> Tasks to perform:
1 > Answer these questions about the bulls-and-cows code post:
(a) Which secret does the post give as one that takes 7 or even 8 moves?
(b) What is the first guess assigned inside the loop over the secrets?
(c) What value does the Adjustment function return for [4,0]?
2 > Carry on the bulls-and-cows code post from the point where it stops.

> Passage provided:
________________
However, I get that some of the secrets take 7 or even 8 moves to accomplish, such as [5, 4, 4, 5].

Here is the code:

# returns how many bulls and cows
def HowManyBc(guess,secret):
    invalid=max(guess)+1
    bulls=0
    cows=0
    r=0
    while r<4:
        if guess[r]==secret[r]:
            bulls=bulls+1
            secret[r]=invalid
            guess[r]=invalid
        r=r+1
    r=0
    while r<4:
        p=0
        while p<4:
            if guess[r]==secret[p] and guess[r]!=invalid:
                cows=cows+1
                secret[p]=invalid
                break
            p=p+1
        r=r+1          
    return [bulls,cows]

# sends every BC to its index in HMList
def Adjustment(BC1):
    if BC1==[0,0]:
        return 0
    elif BC1==[0,1]:
        return 1
    elif BC1==[0,2]:
        return 2
    elif BC1==[0,3]:
        return 3
    elif BC1==[0,4]:
        return 4
    elif BC1==[1,0]:
        return 5
    elif BC1==[1,1]:
        return 6
    elif BC1==[1,2]:
        return 7
    elif BC1==[1,3]:
        return 8
    elif BC1==[2,0]:
        return 9
    elif BC1==[2,1]:
        return 10
    elif BC1==[2,2]:
        return 11
    elif BC1==[3,0]:
        return 12
    elif BC1==[4,0]:
        return 13  
# returns positive's list minimum without including zeros    
def MinimumNozeros(List1):
    minimum=max(List1)+1
    for item in List1:
        if item!=0 and item<minimum:
            minimum=item
    return minimum

TempList=[[5, 4, 4, 5]]

for secret in TempList:
    guess=[0,0,1,1]
    BC=HowManyBc(guess[:],secret[:])
    counter=1
    optionList=[]
    allList=[]
    for i0 in range(0,6):
        for i1 in range(0,6):
            for i2 in range(0,6):
                for i3 in range(0,6):
                    optionList.append([i0,i1,i2,i3])
                    allList.append([i0,i1,i2,i3])
    while BC!=[4,0]:
        dummyList=[]
        for i0 in range(0,6):
            for i1 in range(0,6):
                for i2 in range(0,6):
                    for i3 in range(0,6):
                        opSecret=[i0,i1,i2,i3]
                        if HowManyBc(guess[:],opSecret[:])==BC:
                            dummyList.append(opSecret)
        List1=[item for item in optionList if item in dummyList]
        optionList=List1[:]
        nextGuess1=[]
        item1Max=0
        L1=optionList[:]
        L2=allList[:]
        for item1 in L1:
            ListBC=[]
            for item2 in L2:
                ListBC.append(HowManyBc(item1[:],item2[:]))
            HMList=[0]*14 # how many times every possible BC appeared
            for BC1 in ListBC:
                index=Adjustment(BC1)
                HMList[index]=HMList[index]+1
            m=MinimumNozeros(HMList[:])
            if m>item1Max:
                item1Max=m
                nextGuess1=item1[:]
        guess=nextGuess1[:]
        BC=HowManyBc(guess[:],secret[:])
        counter=counter+1

Can someone help?
________________
> Listing:

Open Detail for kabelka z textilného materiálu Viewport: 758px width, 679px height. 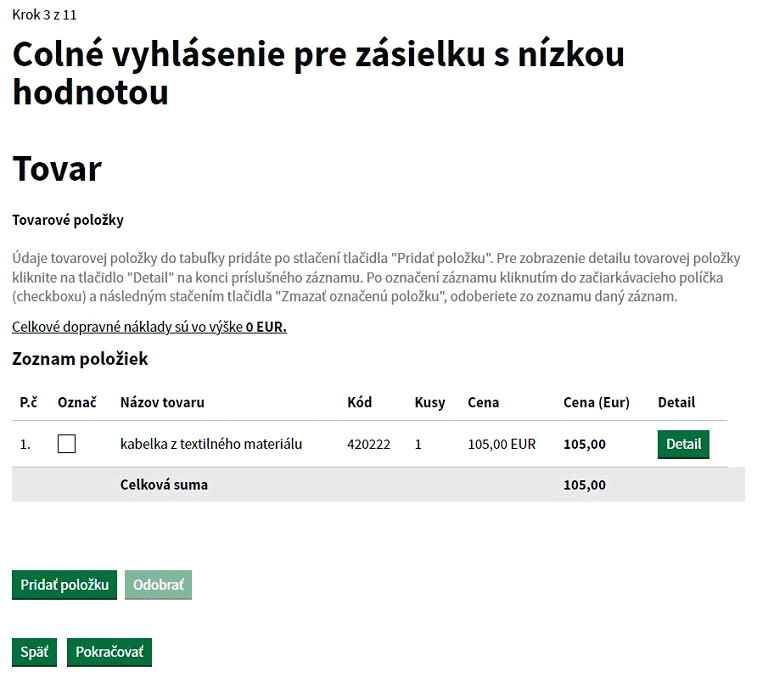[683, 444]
________________
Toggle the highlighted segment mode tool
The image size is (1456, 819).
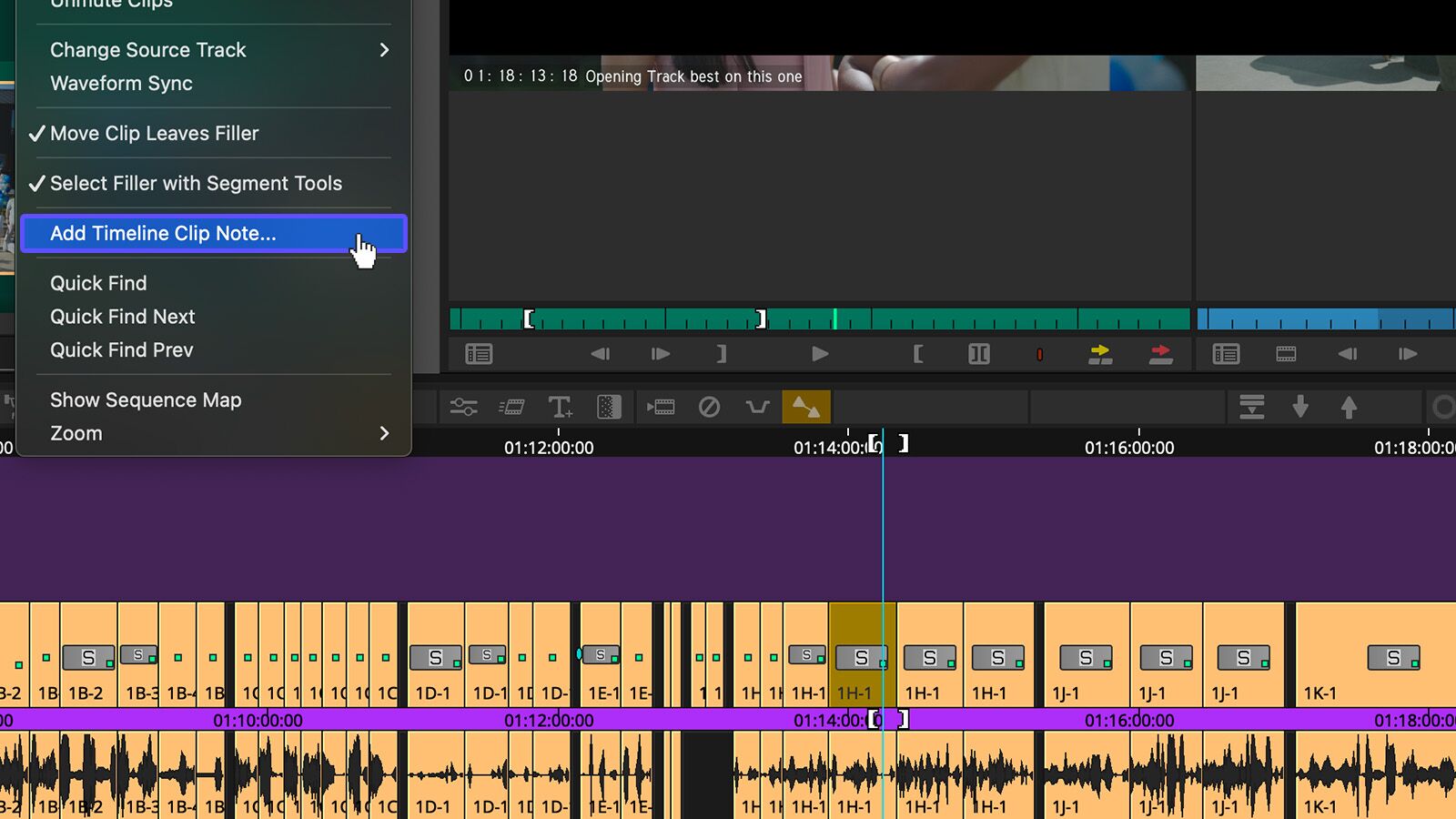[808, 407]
________________
> The responses:
1 >
(a) [5, 4, 4, 5]
(b) [0,0,1,1]
(c) 13

2 >
Thanks,Mike

share|improve this question

1 Answer 1

Knuth's algorithm is:

  1. Create a set S of remaining possibilities (at this point there are 1296). The first guess is aabb.
  2. Remove all possibilities from S that would not give the same score of colored and white pegs if they were the answer.
  3. For each possible guess (not necessarily in S) calculate how many possibilities from S would be eliminated for each possible colored/white score. The score of the guess is the least of such values. Play the guess with the highest score (minimax).
  4. Go back to step 2 until you have got it right.

Your algorithm is:

  1. Create a set S of remaining possibilities (at this point there are 1296). The first guess is aabb.
  2. Remove all possibilities from S that would not give the same score of colored and white pegs if they were the answer.
  3. For each possible guess (that has to be in S) calculate how many possibilities from the set of all options would remain for each possible colored/white score. The score of the guess is the least of such values. Play the guess with the highest score (minimax).
  4. Go back to step 2 until you have got it right.

You can fix this by changing the loop to:

for secret in TempList:
    guess=[0,0,1,1]
    BC=HowManyBc(guess[:],secret[:])
    counter=1
    optionList=[]
    allList=[]
    for i0 in range(0,6):
        for i1 in range(0,6):
            for i2 in range(0,6):
                for i3 in range(0,6):
                    optionList.append([i0,i1,i2,i3])
                    allList.append([i0,i1,i2,i3])
    #while BC!=[4,0]:
    while len(optionList)>1:
        dummyList=[]
        for i0 in range(0,6):
            for i1 in range(0,6):
                for i2 in range(0,6):
                    for i3 in range(0,6):
                        opSecret=[i0,i1,i2,i3]
                        if HowManyBc(guess[:],opSecret[:])==BC:
                            dummyList.append(opSecret)
        List1=[item for item in optionList if item in dummyList]
        optionList=List1[:]
        nextGuess1=[]
        item1Max=0
        #L1=optionList[:]
        #L2=allList[:]
        L2=optionList[:]
        L1=allList[:]
        for item1 in L1: 
            ListBC=[]
            for item2 in L2: 
                ListBC.append(HowManyBc(item1[:],item2[:]))
            HMList=[0]*14 
            for BC1 in ListBC:
                index=Adjustment(BC1)
                HMList[index]=HMList[index]+1  
            #m=MinimumNozeros(HMList[:])
            m=len(L1)-max(HMList[:])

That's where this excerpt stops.